Mirena Statute of Limitations


. By Jane Mundy

If you have filed a Mirena IUD claim, make sure that you are aware of the statute of limitations. And if you haven’t heard from your Mirena lawyer lately, be pro-active - call now. A Mirena plaintiff is suing three Texas laws firms alleging they let her claim lapse past its limitation date.

Crystal Lynn Starling, a Mississippi woman, has filed legal malpractice claims against three Texas “Super Lawyers” firms, alleging they botched her Mirena lawsuit against Bayer by letting the statute of limitations run out. Law firms Matthews & Associates, Pulaski Law Firm PLLC, and Freese & Goss PLLC failed to file her products liability lawsuit by more than two months, according to Law360. Starling first approached the Pulaski law firm in 2013, after seeing their commercials urging women to file Mirena compensation claims. Pulaski took Starling’s case and associated it with Matthews and Freese & Goss.

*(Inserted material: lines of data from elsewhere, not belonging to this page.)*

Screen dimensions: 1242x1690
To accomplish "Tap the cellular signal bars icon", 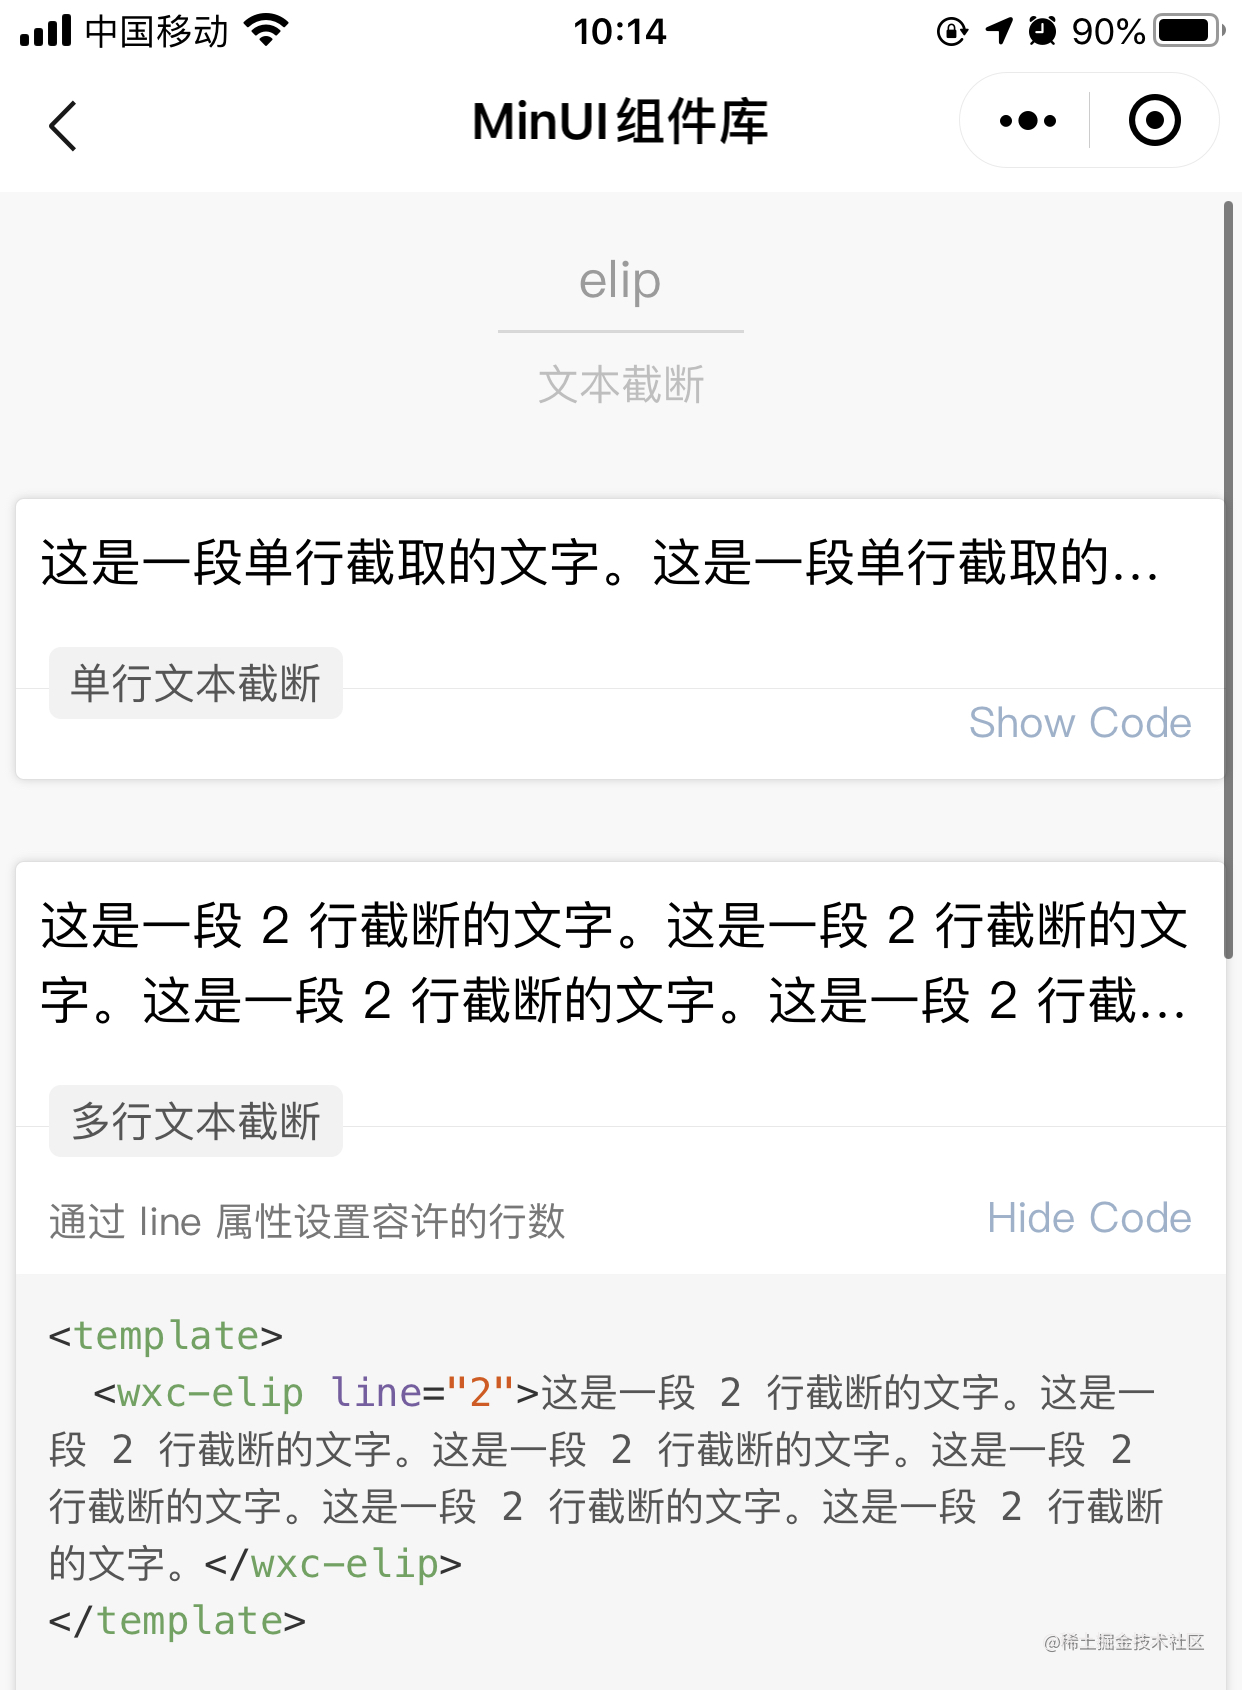I will click(x=46, y=31).
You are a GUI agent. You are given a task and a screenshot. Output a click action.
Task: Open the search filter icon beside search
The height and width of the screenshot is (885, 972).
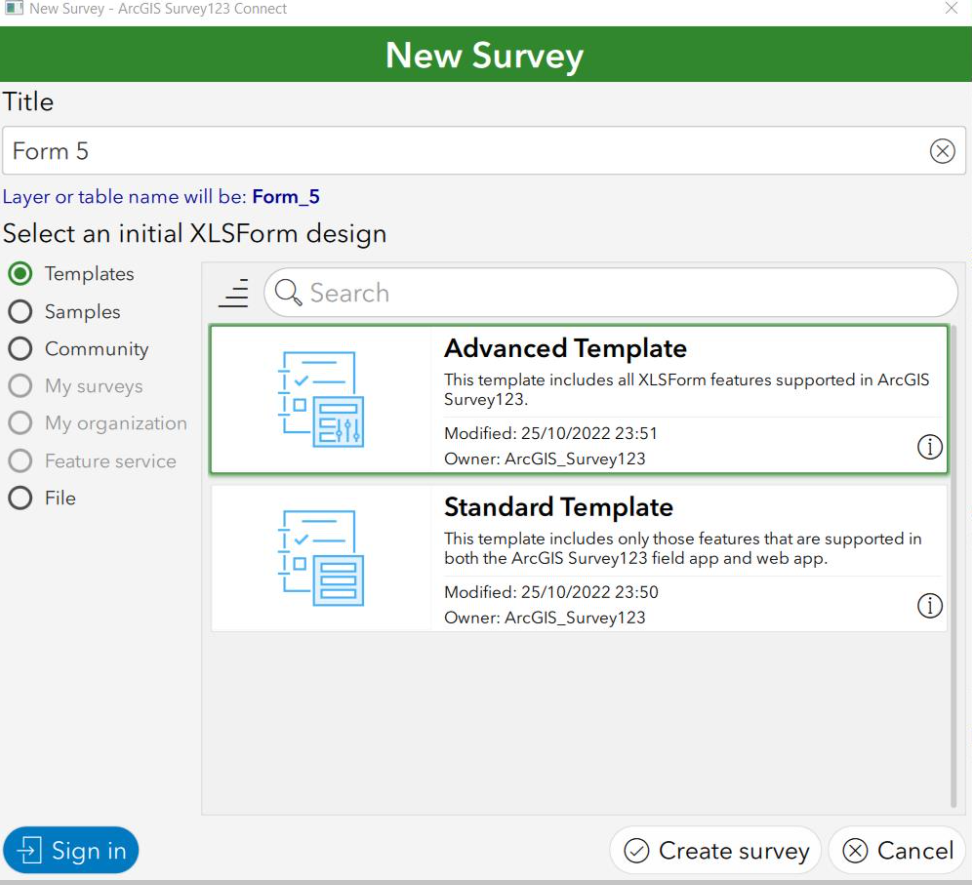[233, 293]
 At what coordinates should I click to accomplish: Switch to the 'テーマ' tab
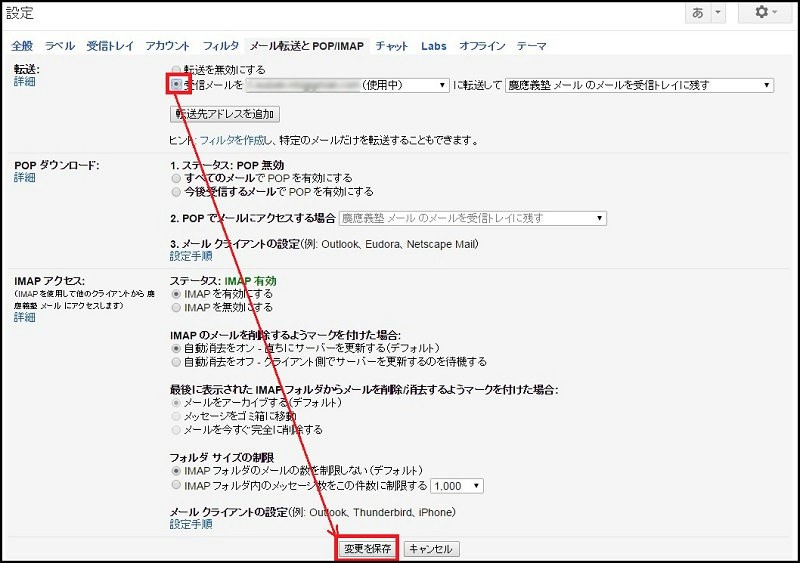click(531, 46)
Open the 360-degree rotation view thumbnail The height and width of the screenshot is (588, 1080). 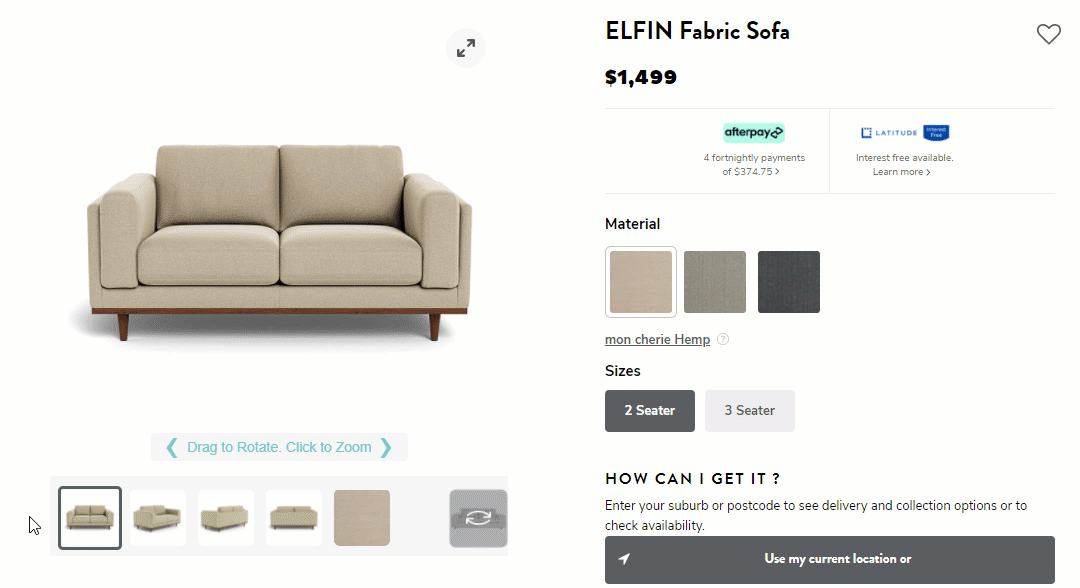pos(478,517)
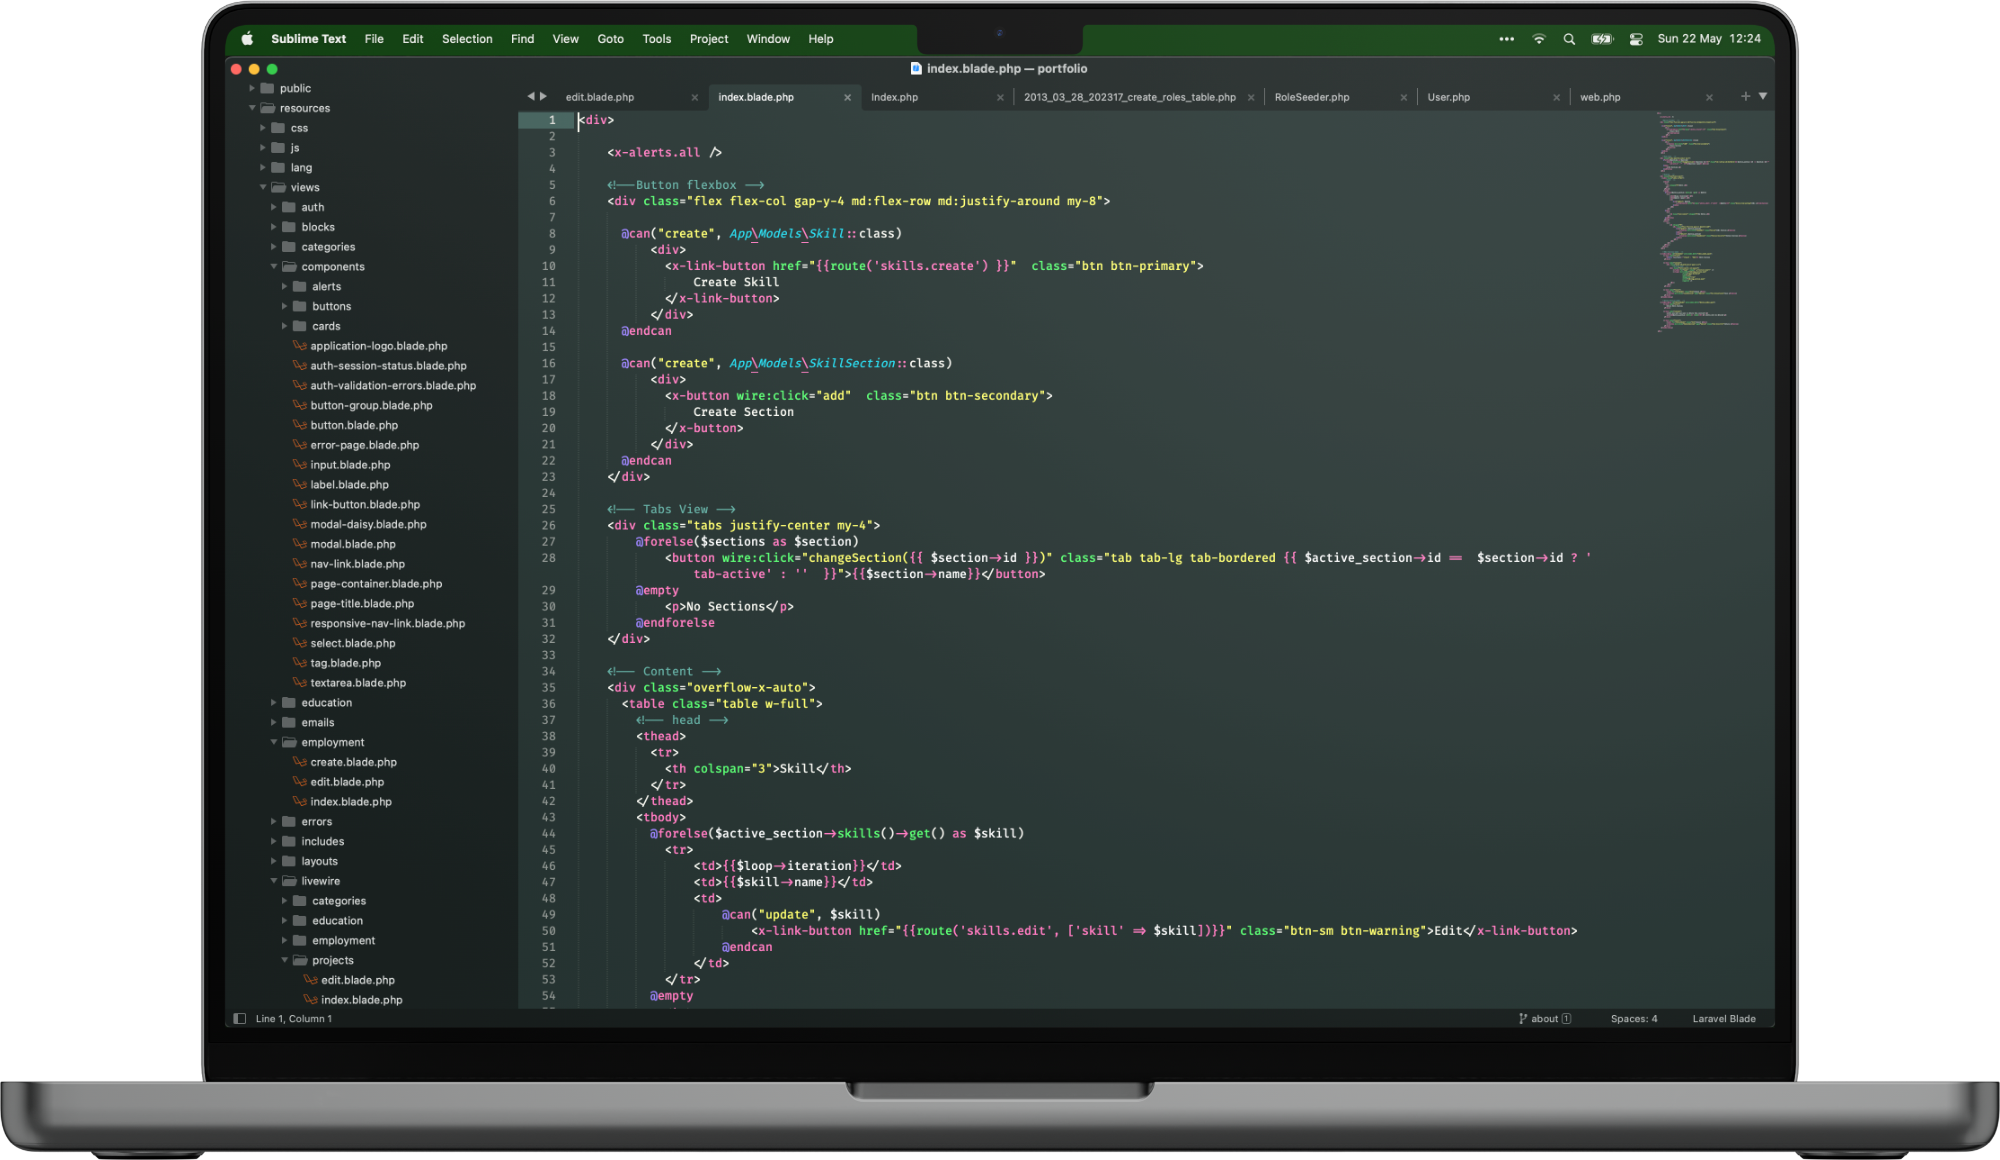This screenshot has height=1160, width=2000.
Task: Change the Laravel Blade syntax selector
Action: 1723,1019
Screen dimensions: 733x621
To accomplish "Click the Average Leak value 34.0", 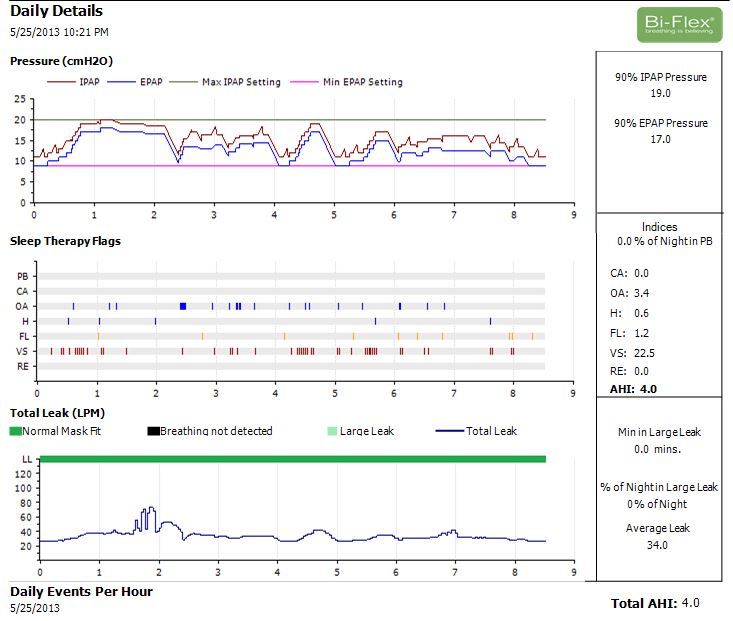I will (x=660, y=545).
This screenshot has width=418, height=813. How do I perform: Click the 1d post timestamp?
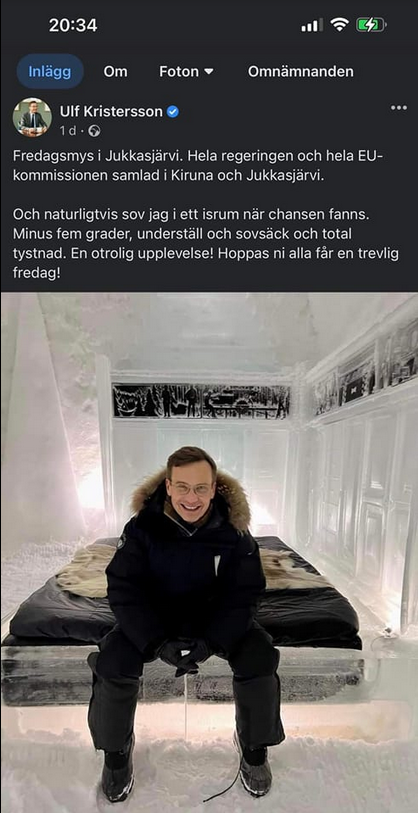67,131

According to Starling, the attorneys knew that she had surgery to remove the Mirena in 2013. She had the IUD inserted in 2009 and two years later experienced severe pain. Laparoscopic surgery showed the Mirena had moved to the omentum, a layer of fatty tissue that covers and supports the intestines and organs in the lower abdominal area. She had the Mirena removed in 2011 but didn’t know about defective Mirena lawsuits until early 2013.

David Eric Kassab of the Kassab Law Firm is now representing Starling. “It is unfathomable that three separate law firms specializing in products liability lawsuits would have failed to follow one of the most elementary legal principles: File the lawsuit within the statute of limitations," Kassab told Law360. Starling alleges the only reason for the delay is that the lawyers waited to obtain three more clients with similar Mirena complications and therefore could file a mass tort to minimize their own expenses. Her case was filed on May 2, 2014, failing the three-year Mississippi statute of limitations. It was transferred to a multidistrict litigation in New York, where two months later a judge said the statute of limitations should have started when the plaintiff knew the Mirena perforated the uterus, and dismissed her case.

Starling is now suing the law firms for negligence and breach of fiduciary duty, and is asking for more than $500,000 in damages.

Darlene (not her real name) says she had the Mirena implanted in 2010 and had it removed one year later, after an ultrasound determined it had perforated her uterus. She didn’t file a claim until December of 2014 because no one told her about Mirena lawsuits and not everyone watches TV commercials. Even if Darlene did watch the Mirena commercials, and in light of the Starling travesty, there is no guarantee that an attorney will file her claim in time.

“I am mad at my doctor for not telling me that the Mirena could migrate and cause serious complications,” she says. “Why didn’t anyone in his office, the nurse or receptionist even, tell me that I could file a claim? This surgery has cost me thousands of dollars in medical expenses and time off work. I certainly should get compensated.”

Darlene is going to speak with her attorney to determine exactly when the statute of limitations started: in 2011 when she had the surgery to remove the IUD, or last December when she became aware of Mirena lawsuits?